Data shown Start Marker

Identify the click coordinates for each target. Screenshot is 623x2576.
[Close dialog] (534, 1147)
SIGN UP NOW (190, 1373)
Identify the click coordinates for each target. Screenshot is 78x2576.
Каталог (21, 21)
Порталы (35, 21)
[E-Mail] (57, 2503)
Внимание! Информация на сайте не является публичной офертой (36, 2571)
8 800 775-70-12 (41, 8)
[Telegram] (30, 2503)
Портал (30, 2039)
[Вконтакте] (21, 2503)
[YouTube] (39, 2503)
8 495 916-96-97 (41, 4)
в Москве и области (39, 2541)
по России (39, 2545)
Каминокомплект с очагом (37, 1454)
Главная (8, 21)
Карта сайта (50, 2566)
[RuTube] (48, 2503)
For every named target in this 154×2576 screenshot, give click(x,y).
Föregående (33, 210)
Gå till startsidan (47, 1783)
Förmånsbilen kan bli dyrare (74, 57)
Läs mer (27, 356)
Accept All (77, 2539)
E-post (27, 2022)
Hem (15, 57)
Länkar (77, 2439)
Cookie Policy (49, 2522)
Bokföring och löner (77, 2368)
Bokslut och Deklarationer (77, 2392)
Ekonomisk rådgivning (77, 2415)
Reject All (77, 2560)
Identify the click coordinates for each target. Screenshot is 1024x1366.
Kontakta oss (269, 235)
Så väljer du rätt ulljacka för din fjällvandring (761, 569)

Data shown End Marker

Whenever the string "coordinates" turns up in a line above, copy that line out.

[Expected output]
Identify the click coordinates for each target. Screenshot is 623x2576.
Identify the click coordinates for each target. Screenshot is 78x2576.
Identify the click coordinates for each target. Screenshot is 1024x1366.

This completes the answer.